## [Task requirements]
Scan the material for the word "Sublime", and copy each line where it shows up.

## [Material to process]
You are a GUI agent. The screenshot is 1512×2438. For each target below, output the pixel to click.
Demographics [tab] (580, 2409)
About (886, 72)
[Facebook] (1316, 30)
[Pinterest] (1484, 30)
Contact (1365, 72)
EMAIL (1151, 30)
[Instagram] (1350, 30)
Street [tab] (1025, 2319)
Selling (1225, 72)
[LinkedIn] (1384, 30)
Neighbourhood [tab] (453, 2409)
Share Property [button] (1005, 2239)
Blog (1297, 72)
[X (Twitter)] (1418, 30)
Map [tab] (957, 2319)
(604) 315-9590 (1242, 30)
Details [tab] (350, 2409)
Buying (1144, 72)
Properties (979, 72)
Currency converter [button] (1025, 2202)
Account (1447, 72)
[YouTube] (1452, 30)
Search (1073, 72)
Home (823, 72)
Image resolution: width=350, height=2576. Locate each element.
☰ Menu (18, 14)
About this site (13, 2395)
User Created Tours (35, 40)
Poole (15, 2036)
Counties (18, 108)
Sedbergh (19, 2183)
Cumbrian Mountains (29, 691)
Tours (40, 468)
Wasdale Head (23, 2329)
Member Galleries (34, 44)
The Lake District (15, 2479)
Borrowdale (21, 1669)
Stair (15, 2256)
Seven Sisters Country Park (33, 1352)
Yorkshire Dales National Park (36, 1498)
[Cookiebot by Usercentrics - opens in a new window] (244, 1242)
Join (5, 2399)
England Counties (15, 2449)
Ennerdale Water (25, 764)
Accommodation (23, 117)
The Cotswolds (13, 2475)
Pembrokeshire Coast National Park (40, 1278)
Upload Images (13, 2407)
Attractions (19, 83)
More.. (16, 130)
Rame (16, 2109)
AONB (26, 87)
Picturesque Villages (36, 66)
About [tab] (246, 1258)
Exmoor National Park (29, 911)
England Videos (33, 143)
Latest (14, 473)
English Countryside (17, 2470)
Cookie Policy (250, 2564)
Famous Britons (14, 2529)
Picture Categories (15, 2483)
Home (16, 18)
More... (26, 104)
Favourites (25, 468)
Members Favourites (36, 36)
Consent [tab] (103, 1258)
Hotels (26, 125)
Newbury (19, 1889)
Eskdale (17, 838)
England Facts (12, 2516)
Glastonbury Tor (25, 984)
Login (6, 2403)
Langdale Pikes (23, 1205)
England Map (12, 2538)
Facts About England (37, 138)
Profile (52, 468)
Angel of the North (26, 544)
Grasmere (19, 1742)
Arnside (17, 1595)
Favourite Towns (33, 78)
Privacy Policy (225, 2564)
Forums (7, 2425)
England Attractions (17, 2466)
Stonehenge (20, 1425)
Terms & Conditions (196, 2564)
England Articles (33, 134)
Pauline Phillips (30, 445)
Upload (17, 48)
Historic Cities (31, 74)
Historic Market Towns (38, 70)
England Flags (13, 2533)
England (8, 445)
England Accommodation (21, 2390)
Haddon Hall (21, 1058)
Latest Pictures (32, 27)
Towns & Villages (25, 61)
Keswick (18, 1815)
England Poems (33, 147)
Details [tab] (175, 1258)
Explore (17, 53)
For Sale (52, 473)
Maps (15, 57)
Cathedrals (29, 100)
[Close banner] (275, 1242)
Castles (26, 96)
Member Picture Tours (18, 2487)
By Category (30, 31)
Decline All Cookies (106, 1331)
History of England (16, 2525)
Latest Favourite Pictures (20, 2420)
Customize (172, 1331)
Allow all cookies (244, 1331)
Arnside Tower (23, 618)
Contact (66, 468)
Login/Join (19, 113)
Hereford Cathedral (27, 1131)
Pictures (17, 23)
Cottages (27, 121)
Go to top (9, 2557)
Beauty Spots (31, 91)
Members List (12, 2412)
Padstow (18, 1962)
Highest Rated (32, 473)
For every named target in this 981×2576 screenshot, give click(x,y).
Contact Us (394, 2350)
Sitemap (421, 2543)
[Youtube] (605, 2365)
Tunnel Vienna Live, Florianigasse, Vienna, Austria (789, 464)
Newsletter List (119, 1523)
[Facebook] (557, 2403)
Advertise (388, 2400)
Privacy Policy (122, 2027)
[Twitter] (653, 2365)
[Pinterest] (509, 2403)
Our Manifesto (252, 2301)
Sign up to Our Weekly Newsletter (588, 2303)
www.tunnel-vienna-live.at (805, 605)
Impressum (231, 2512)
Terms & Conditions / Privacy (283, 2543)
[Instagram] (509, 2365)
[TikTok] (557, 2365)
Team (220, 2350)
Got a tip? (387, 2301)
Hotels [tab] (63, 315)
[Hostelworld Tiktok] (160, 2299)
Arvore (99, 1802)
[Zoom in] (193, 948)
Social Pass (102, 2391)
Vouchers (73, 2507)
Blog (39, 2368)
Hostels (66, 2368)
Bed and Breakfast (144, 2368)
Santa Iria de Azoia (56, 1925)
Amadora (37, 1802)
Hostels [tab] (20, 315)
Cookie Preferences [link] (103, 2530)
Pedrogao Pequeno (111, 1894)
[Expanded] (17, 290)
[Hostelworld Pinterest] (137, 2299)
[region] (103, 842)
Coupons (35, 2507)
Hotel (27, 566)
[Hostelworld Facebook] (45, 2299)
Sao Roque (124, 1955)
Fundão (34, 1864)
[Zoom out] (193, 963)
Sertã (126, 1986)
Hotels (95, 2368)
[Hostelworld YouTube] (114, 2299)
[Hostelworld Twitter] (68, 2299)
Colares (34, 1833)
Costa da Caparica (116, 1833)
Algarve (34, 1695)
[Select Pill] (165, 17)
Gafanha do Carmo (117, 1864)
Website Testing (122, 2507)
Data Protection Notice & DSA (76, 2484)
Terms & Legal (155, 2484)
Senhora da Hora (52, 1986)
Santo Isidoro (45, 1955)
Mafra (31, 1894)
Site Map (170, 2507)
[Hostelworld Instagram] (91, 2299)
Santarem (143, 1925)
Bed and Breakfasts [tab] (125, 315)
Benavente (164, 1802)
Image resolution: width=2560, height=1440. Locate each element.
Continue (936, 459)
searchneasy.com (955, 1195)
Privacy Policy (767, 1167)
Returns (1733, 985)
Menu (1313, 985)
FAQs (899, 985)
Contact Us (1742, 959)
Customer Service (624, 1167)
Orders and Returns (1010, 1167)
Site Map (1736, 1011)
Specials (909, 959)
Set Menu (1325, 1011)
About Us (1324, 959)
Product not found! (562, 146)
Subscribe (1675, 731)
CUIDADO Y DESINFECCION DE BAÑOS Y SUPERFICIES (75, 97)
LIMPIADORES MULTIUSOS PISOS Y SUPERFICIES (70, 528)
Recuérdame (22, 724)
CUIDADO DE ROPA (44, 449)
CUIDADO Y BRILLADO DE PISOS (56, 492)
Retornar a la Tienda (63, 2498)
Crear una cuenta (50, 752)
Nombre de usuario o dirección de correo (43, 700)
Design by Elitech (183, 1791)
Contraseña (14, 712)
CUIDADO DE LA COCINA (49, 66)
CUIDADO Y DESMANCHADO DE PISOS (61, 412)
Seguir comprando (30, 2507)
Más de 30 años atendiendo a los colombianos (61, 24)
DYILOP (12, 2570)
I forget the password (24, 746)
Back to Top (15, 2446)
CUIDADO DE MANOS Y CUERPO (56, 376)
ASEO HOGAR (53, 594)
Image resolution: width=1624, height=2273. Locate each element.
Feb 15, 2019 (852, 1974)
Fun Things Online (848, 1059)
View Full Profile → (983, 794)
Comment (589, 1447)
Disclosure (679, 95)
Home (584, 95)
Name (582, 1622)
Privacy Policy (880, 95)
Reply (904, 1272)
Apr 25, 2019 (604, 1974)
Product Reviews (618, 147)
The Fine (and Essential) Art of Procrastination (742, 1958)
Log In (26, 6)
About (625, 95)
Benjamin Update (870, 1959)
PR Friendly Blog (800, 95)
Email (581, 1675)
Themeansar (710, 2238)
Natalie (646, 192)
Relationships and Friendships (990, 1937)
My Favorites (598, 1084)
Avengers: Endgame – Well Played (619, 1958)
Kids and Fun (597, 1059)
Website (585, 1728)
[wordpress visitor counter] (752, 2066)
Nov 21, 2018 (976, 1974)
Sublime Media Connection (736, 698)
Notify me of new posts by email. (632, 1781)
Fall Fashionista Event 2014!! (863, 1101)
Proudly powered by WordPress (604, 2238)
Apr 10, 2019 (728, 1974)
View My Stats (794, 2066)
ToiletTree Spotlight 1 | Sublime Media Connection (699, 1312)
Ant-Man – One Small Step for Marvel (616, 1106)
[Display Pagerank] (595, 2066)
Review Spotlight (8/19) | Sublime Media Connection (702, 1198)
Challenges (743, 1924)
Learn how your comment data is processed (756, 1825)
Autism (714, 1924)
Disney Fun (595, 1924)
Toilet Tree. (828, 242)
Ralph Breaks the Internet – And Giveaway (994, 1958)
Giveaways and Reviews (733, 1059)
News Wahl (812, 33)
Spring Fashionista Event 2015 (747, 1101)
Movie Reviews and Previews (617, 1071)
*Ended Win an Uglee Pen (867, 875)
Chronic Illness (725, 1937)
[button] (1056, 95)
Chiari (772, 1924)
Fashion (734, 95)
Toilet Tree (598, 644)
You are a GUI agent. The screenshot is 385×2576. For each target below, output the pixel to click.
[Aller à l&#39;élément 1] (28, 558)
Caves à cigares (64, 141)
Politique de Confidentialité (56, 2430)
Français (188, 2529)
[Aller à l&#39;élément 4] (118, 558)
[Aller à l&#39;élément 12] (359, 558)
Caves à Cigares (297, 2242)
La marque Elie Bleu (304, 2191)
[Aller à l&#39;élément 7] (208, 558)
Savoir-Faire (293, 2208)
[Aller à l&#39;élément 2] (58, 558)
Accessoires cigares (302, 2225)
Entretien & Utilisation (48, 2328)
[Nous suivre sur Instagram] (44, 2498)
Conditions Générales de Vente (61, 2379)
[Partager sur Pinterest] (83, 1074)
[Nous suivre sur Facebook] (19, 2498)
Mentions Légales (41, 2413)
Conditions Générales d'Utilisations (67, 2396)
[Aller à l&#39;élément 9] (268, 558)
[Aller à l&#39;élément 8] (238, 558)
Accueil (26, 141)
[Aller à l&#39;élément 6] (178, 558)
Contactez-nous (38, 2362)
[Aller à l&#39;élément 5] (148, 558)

## [Response]
Sublime Media Connection (736, 698)
ToiletTree Spotlight 1 | Sublime Media Connection (699, 1312)
Review Spotlight (8/19) | Sublime Media Connection (702, 1198)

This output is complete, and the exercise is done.